═════ PAGE EXCERPT

What it's slowly coming out is that when dealing with the so-called big data, AKA huge collections of data, usually containing more than 10K rows, spreadsheets are not the tool to go. There are several limitations in many aspects, like the maximum number of rows and columns, auto-formatting which can lead to mistakes and, of course, since spreadsheet is extremely widespread, different users having different literacies uses them, creating unpredictables situations, especially when a situation escalates and the tool is the only tool used.
In this article, I would like to show how to gradually switch from the spreadsheet in favour of modern notebooks, cloud storage, and how to performs most common spreadsheet operations using Python along with Pandas on a pretty heavy dataset.
Nowadays, there are many solutions out there that allow doing this: you can install Jupyter, work on Colab or use some hosted tools such as Sagemaker. However, it is not always so straightforward to get started and plug everything together. That is the reason why, for this article, I will use Deepnote, a free, hosted, and plug-n-play service where you can run notebooks, have real-time collaboration, and natively access different databases.
The dataset used in this article is the Brazilian E-Commerce Public Dataset by Olist, it contains information of 100k orders from 2016 to 2018 made at multiple marketplaces in Brazil. Its features allow viewing an order from multiple dimensions: from order status, price, payment and freight performance to customer location, product attributes and finally reviews written by customers.
Since this dataset consists of nine different tables in
.csv format it is helpful to have a schema of the dataset, AKA a map that helps us to understand
how tables are related to each other, giving the possibility to perform a different operation such as
CONCATENATE and many others.
You can think of it as having different sheets related to each other.

══════════
═════ DATA EXTRACT

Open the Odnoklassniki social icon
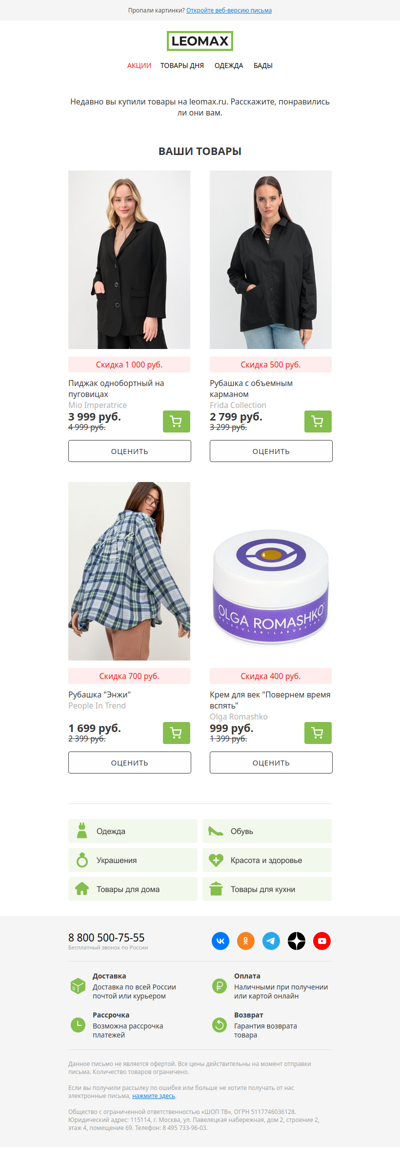(x=245, y=941)
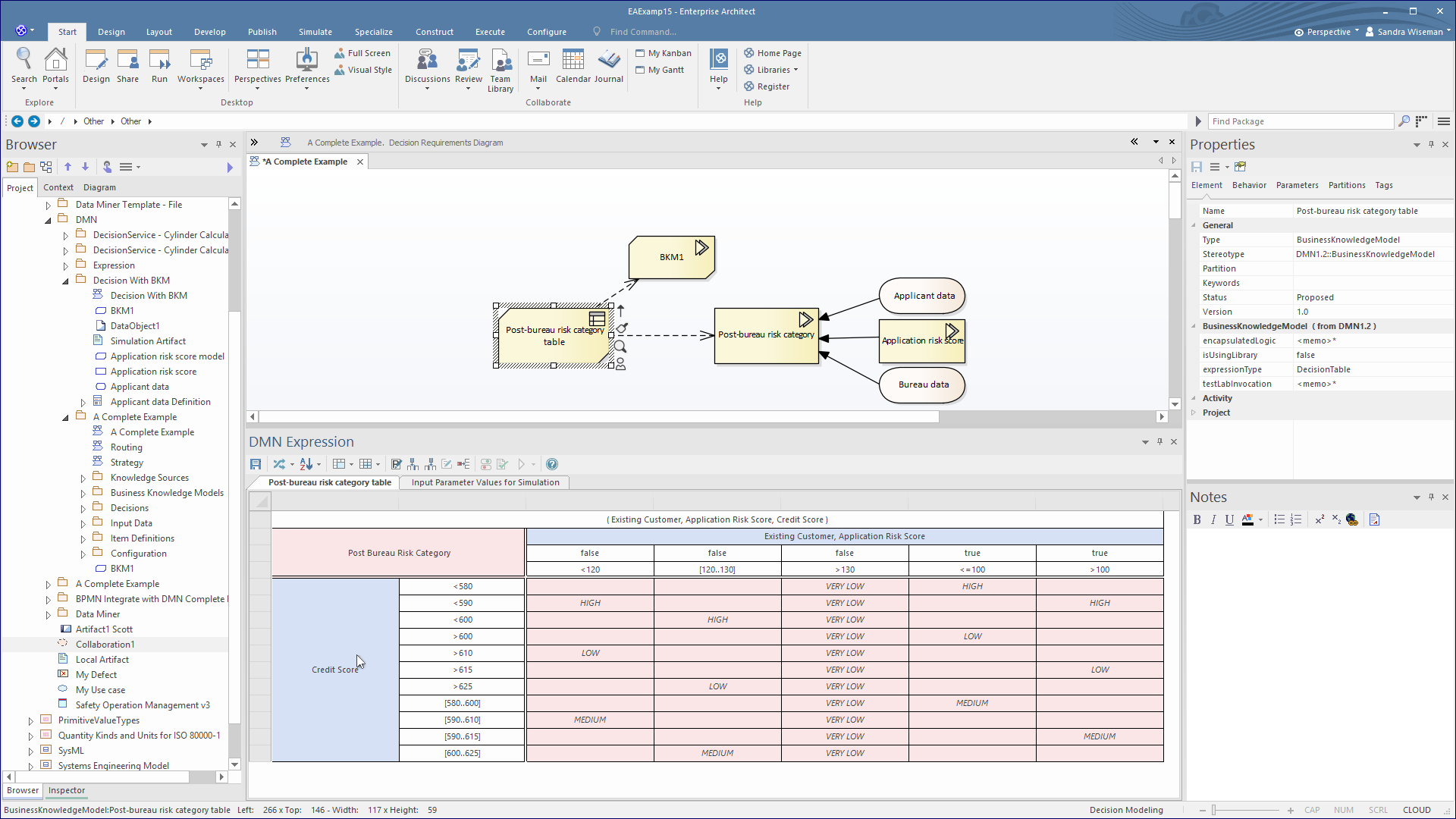1456x819 pixels.
Task: Click the Find Package search icon
Action: click(1404, 121)
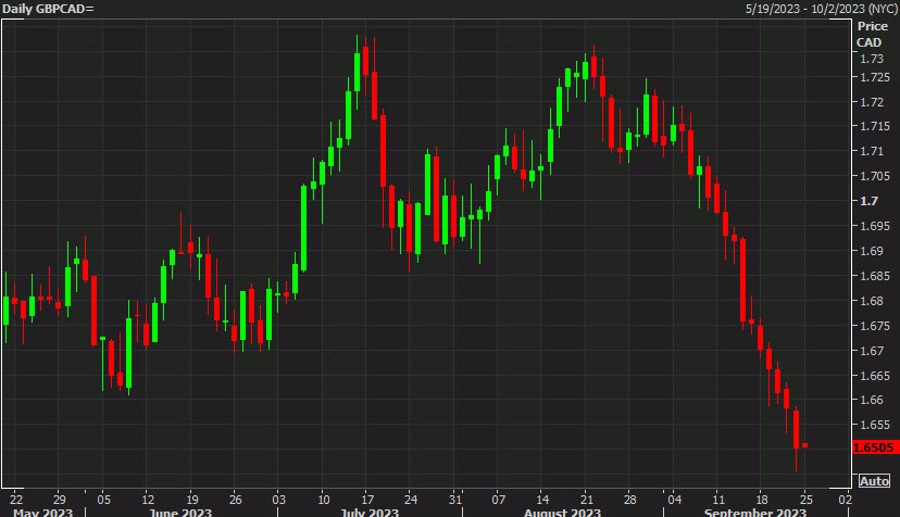Click the tall green candle at mid-July peak
The image size is (900, 517).
click(x=358, y=70)
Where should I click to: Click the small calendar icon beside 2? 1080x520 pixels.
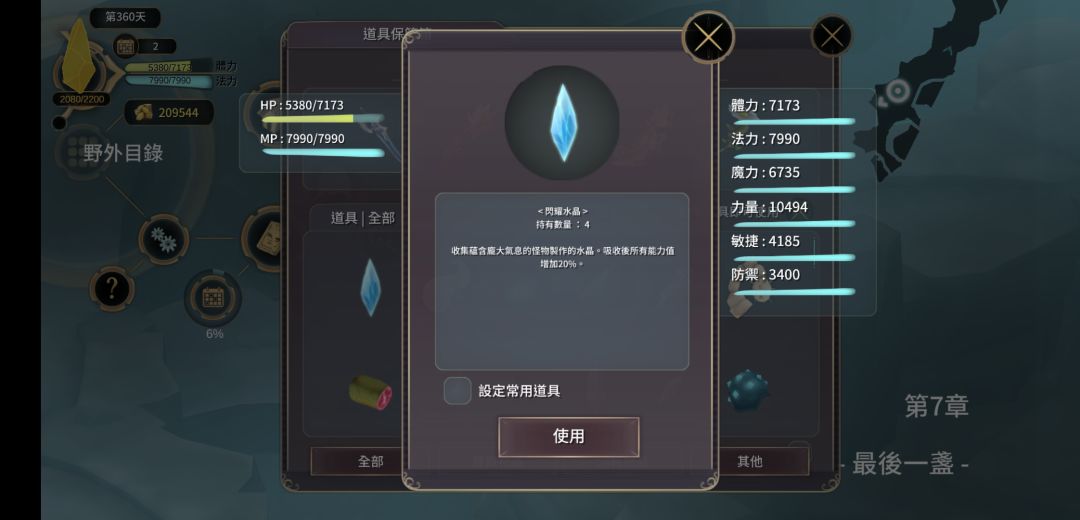[125, 46]
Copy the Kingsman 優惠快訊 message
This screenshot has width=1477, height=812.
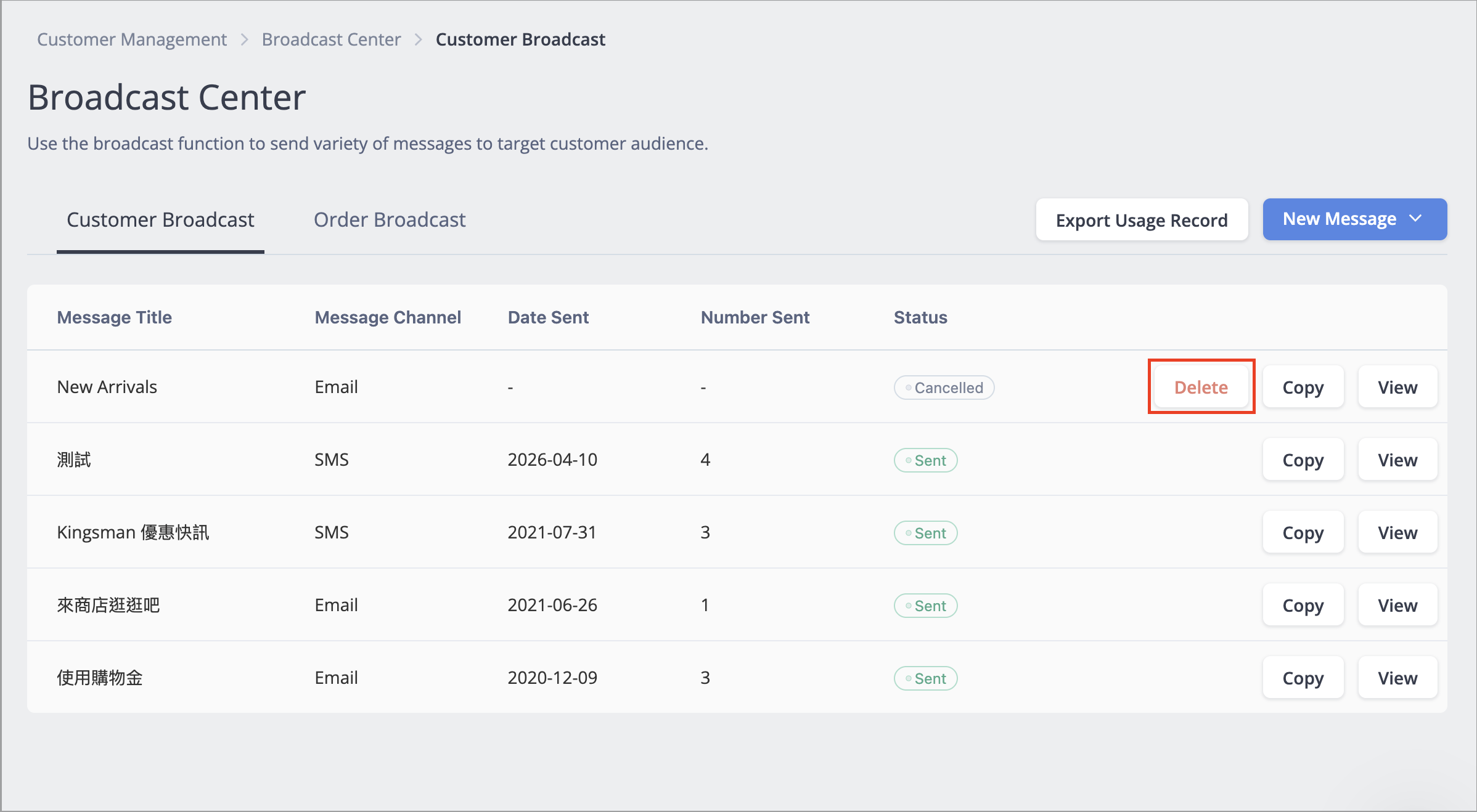coord(1303,532)
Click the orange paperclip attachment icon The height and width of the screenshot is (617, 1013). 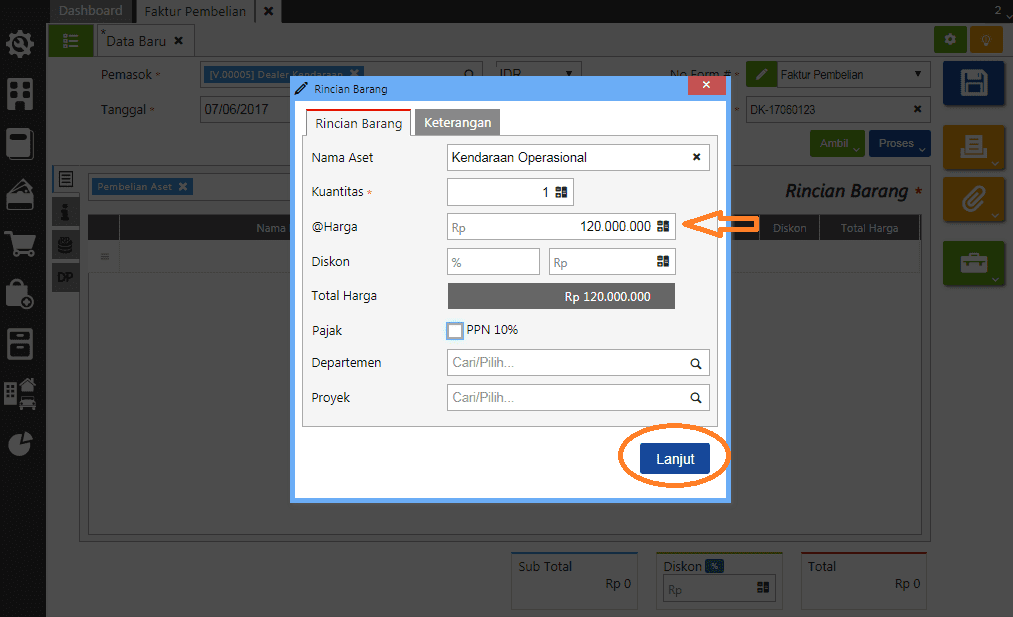pyautogui.click(x=973, y=200)
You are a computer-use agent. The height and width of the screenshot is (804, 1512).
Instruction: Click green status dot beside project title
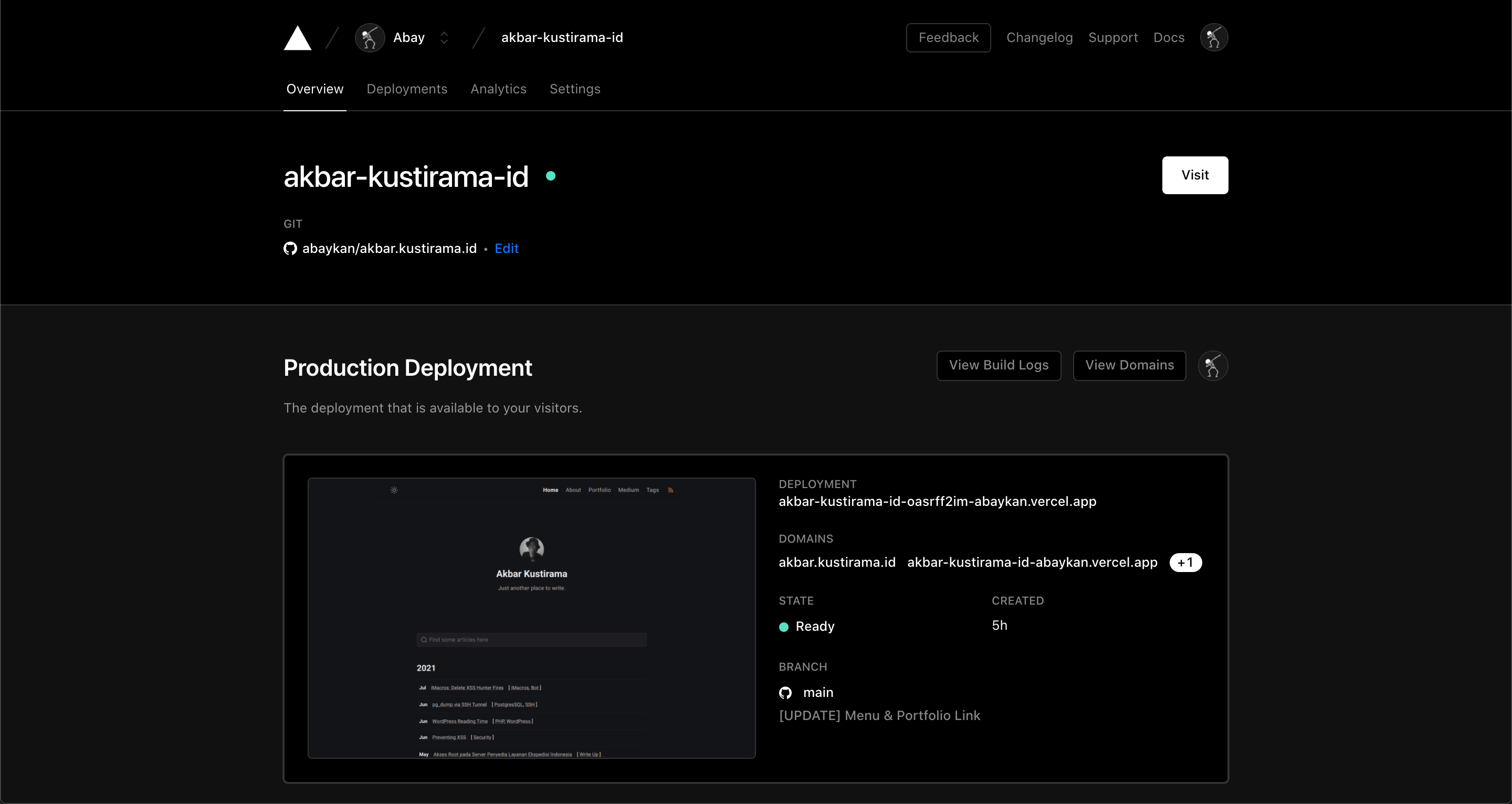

══════════

STATED GOAL A. In the spreadsheet article, how many tables make up the Olist dataset, and in what file format?
STATED GOAL B. Decide whether each statement agrees with the spreadsheet article, answering yes or no and quoting the deciding words: (i) The author works in Jupyter for this article. (ii) The Olist dataset holds information on 100k orders. (iii) Auto-formatting is named as a spreadsheet limitation.
Use only the spreadsheet article, not the data.

FULL SOLUTION A. Nine tables, in .csv format.

FULL SOLUTION B.
(i) No: "for this article, I will use Deepnote"
(ii) Yes: "it contains information of 100k orders from 2016 to 2018"
(iii) Yes: "auto-formatting which can lead to mistakes"